As a divorced Catholic and a feminist, I am outraged. "Public concubinage"? Poor Sandra Lee. I'm no "semi-homemade" fan, but really. Even her Kwanzaa Cake didn't merit such personal nastiness. All joking aside, denying any Catholic communion is such a serious step, akin to declaring one dead to the community, that it ought to be applied only in the rarest of occasions, if ever. And this is a naked attempt to embarrass the Cuomo family: consistently, resolutely liberal and honest in representing the pro-choice politics of the majority of New Yorkers. Andrew's mother, Matilda, is my favorite Cuomo in an admirable family -- a staunch advocate of battered women while Mario was governor, and at a time when domestic abuse was not considered the serious crime it is today by the public and more important, law enforcement. I was a domestic violence counselor in the 1980s and it was routine to hear a client complain that the police asked her, "Lady, what did you do to make him hit you?"

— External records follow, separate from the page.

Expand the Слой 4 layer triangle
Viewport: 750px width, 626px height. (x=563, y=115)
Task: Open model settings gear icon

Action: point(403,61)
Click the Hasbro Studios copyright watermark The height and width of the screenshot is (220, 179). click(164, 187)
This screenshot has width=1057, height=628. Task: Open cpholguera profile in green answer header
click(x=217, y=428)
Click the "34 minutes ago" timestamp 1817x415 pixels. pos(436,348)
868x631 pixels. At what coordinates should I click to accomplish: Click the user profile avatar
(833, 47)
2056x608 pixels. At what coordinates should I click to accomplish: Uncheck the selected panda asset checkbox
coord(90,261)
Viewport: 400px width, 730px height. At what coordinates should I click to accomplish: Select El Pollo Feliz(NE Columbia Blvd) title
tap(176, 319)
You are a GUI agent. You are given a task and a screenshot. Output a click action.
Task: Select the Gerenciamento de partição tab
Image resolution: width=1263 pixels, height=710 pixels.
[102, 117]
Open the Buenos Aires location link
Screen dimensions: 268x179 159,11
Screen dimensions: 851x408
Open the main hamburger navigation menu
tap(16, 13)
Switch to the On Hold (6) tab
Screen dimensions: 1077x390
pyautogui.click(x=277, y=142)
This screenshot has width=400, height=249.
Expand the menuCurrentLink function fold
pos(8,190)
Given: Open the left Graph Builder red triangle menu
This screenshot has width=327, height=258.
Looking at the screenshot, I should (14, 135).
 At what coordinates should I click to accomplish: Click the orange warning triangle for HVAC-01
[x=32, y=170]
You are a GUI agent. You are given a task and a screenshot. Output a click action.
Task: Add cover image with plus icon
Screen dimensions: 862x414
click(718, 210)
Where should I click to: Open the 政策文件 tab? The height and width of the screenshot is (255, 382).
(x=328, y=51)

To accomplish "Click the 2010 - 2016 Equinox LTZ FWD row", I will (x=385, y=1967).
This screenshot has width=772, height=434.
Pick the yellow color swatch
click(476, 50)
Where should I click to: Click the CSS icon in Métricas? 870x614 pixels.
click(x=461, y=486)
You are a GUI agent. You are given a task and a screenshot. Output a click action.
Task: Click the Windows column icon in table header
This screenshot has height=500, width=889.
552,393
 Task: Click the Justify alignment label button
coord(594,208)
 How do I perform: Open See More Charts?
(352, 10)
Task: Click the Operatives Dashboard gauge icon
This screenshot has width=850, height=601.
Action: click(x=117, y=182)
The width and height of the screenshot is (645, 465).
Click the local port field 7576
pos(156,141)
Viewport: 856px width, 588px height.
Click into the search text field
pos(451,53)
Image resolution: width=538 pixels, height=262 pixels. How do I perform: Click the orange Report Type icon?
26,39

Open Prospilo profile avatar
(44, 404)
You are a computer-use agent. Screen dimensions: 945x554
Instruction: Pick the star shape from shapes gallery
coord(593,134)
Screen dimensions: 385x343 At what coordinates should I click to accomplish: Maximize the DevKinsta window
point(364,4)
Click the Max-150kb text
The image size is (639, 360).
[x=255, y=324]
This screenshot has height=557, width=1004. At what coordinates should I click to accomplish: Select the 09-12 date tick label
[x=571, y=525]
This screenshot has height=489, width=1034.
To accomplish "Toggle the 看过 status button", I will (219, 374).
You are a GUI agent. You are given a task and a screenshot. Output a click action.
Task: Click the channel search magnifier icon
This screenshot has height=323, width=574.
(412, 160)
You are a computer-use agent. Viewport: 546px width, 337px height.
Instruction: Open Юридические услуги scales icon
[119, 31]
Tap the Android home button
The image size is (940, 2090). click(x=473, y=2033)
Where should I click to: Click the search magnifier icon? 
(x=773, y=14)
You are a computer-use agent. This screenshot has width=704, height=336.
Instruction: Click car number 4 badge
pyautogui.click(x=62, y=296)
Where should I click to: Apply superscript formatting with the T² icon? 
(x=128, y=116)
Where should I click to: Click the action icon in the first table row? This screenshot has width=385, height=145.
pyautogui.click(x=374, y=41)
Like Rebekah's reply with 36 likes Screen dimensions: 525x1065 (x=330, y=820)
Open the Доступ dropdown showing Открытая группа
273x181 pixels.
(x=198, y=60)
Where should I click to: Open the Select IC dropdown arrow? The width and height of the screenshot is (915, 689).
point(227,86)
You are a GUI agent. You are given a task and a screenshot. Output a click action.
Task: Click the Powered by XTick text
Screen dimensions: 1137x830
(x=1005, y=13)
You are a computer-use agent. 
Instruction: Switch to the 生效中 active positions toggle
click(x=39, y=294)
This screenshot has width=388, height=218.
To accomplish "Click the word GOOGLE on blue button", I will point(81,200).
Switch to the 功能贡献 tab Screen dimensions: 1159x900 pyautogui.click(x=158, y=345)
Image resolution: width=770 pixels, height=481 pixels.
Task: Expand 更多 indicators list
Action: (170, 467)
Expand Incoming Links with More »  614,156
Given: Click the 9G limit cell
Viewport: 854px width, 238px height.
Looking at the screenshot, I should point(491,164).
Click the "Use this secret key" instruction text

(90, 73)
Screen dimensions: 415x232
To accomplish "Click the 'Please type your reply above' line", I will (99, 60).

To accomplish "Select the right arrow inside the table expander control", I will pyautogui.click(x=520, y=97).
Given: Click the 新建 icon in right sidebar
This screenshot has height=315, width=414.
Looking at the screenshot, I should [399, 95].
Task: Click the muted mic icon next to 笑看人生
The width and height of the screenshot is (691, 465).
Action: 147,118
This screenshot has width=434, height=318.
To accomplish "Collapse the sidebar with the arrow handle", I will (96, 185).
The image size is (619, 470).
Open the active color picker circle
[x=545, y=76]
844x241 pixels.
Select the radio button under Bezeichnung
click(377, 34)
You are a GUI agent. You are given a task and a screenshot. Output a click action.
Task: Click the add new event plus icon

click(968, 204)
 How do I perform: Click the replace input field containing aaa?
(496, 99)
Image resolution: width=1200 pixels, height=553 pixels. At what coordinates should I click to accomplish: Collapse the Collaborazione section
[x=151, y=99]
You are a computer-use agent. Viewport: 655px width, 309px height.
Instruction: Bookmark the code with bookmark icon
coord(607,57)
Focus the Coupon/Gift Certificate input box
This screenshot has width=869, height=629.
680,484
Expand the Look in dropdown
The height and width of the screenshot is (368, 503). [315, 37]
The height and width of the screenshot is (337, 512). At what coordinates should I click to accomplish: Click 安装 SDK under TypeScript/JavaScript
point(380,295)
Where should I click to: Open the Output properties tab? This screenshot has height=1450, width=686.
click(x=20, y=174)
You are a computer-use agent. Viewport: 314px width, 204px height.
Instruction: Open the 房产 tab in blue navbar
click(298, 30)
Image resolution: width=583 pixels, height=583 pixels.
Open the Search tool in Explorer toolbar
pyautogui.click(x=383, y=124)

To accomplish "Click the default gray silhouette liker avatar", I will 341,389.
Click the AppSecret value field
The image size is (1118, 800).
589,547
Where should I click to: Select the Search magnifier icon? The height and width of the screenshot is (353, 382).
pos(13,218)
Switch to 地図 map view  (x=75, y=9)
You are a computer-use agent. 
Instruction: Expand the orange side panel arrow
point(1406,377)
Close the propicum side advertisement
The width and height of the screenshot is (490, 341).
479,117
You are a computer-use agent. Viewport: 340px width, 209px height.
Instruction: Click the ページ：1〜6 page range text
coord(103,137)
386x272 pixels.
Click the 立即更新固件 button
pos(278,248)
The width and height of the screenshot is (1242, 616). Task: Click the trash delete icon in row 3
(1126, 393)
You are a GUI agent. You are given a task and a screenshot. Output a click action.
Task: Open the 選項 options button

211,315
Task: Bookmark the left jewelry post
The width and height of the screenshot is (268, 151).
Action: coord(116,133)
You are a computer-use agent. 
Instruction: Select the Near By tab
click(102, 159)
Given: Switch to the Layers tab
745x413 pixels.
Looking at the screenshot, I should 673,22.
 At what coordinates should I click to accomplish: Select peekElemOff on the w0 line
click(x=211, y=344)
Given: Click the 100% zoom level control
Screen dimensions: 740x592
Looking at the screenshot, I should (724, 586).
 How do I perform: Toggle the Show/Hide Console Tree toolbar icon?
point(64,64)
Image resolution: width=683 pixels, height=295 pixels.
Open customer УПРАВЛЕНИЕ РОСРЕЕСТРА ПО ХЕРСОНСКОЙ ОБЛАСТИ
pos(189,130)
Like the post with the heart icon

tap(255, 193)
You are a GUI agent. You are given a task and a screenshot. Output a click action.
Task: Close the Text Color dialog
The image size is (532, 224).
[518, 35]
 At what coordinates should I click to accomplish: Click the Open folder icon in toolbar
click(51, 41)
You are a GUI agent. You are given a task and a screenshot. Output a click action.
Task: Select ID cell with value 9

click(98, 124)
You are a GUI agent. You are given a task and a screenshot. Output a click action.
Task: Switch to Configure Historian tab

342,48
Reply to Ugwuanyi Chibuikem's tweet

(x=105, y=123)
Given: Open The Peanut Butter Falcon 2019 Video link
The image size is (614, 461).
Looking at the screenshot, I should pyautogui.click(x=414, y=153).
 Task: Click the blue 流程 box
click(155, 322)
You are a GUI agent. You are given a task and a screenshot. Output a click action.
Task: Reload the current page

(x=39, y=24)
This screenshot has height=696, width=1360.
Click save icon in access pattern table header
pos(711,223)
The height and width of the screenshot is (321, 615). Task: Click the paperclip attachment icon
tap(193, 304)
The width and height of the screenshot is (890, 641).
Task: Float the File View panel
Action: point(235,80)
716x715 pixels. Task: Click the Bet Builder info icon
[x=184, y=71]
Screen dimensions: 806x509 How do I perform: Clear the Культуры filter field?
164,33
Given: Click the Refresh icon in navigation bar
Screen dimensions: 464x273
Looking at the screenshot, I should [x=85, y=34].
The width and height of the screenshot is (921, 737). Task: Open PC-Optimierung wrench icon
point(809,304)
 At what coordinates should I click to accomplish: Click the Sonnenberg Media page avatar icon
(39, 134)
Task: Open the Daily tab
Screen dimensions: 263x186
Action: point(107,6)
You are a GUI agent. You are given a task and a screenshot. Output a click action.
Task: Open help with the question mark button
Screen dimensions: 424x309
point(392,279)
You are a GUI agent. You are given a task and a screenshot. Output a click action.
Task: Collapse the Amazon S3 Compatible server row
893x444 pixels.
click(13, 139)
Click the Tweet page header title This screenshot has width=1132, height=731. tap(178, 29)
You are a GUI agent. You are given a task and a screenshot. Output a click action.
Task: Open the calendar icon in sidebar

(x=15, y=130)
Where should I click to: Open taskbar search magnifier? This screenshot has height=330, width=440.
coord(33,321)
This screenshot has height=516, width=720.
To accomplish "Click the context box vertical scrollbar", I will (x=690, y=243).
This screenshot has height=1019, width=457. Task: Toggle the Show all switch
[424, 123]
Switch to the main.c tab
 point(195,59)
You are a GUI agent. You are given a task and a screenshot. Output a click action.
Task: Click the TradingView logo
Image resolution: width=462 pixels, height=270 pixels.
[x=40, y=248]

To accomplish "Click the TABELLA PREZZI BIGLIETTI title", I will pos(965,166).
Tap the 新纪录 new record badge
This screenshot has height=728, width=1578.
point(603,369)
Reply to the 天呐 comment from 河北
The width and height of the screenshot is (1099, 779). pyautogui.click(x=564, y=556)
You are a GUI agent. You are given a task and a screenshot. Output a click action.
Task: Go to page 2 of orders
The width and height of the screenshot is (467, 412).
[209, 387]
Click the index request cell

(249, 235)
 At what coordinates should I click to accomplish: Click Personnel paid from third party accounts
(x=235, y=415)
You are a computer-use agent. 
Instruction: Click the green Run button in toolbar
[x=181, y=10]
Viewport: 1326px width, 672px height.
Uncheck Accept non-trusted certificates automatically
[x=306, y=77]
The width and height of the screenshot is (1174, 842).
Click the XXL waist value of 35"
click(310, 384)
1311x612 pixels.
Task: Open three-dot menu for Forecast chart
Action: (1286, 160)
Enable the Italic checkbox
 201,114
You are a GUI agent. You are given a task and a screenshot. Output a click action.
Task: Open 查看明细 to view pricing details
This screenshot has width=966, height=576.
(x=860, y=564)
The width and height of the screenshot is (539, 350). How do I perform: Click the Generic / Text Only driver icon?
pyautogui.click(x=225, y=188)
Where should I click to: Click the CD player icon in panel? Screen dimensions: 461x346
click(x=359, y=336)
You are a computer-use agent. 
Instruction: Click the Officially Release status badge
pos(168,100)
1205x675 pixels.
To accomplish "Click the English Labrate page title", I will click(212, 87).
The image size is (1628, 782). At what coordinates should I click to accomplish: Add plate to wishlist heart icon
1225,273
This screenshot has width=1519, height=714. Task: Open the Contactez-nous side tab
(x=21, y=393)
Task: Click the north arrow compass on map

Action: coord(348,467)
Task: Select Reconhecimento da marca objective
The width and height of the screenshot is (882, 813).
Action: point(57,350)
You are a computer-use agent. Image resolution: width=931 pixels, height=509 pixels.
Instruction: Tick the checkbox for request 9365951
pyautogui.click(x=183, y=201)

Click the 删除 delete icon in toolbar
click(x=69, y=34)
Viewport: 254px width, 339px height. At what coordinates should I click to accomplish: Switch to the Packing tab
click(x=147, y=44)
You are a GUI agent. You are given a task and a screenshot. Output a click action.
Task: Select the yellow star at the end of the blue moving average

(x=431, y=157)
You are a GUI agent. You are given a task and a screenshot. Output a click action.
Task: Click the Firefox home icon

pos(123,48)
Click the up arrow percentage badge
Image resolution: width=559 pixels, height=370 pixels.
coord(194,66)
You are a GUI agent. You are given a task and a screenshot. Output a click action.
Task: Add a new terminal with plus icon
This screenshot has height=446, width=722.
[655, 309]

This is no way to reach America's Catholics, and shows how far apart Rome and America truly are. Andrew Cuomo's family life is of no importance to anyone but his own family circle. By these rules, I shouldn't be taking communion either, although I'm nobody's concubine, thank you very much. Divorce is a fact of life, and the Church will only lose supporters by these ham-handed methods.